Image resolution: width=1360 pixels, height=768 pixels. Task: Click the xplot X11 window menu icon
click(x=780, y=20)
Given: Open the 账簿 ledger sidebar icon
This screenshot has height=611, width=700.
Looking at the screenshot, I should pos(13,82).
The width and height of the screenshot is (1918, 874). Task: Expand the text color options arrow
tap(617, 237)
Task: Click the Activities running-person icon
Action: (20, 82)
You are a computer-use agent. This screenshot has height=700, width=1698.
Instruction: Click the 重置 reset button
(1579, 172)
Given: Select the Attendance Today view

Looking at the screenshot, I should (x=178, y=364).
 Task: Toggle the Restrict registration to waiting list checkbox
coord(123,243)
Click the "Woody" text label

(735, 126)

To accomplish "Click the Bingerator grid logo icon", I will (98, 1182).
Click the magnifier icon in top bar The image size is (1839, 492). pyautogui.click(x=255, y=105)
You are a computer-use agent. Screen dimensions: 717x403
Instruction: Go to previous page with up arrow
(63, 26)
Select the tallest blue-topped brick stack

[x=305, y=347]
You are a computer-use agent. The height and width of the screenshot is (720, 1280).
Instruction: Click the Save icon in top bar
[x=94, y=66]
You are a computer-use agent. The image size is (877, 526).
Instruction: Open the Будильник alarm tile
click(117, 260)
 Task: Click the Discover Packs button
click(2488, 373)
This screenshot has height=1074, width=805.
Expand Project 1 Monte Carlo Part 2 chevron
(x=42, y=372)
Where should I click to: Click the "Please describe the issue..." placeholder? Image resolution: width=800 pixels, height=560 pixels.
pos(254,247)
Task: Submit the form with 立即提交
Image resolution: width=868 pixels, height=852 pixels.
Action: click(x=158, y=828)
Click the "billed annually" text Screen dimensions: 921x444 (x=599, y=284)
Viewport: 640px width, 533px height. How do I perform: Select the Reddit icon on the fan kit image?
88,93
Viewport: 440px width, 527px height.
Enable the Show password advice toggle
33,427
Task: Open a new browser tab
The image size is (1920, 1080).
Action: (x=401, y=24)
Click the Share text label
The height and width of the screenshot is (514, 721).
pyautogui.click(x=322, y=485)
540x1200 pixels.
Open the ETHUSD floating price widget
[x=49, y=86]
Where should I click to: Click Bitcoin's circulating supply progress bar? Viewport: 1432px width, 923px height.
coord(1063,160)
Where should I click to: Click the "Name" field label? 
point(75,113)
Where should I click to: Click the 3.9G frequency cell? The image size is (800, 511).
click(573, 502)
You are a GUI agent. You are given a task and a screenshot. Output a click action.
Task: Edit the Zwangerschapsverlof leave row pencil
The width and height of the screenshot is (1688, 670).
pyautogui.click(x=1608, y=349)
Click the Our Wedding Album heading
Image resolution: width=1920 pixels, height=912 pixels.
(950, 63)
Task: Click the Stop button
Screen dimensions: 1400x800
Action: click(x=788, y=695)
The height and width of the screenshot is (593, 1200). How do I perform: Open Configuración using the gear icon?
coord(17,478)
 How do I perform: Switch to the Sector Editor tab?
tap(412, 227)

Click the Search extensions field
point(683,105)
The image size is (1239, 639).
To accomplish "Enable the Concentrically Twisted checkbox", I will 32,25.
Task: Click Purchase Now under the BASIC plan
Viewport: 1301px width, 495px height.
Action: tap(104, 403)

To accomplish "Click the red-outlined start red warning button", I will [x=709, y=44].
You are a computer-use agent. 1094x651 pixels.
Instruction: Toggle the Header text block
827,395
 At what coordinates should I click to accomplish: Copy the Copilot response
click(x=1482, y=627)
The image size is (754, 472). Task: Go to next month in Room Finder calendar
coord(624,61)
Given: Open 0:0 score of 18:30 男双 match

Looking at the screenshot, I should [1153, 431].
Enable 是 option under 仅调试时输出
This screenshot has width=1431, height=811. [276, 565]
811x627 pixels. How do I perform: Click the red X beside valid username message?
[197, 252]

# WORK INSTRUCTION
In the material above, show every line where the word "will" turns up.

# OUTPUT OF THE TASK
To accomplish "Click the Bingerator grid logo icon", I will (98, 1182).
To accomplish "Enable the Concentrically Twisted checkbox", I will 32,25.
To accomplish "Click the red-outlined start red warning button", I will [x=709, y=44].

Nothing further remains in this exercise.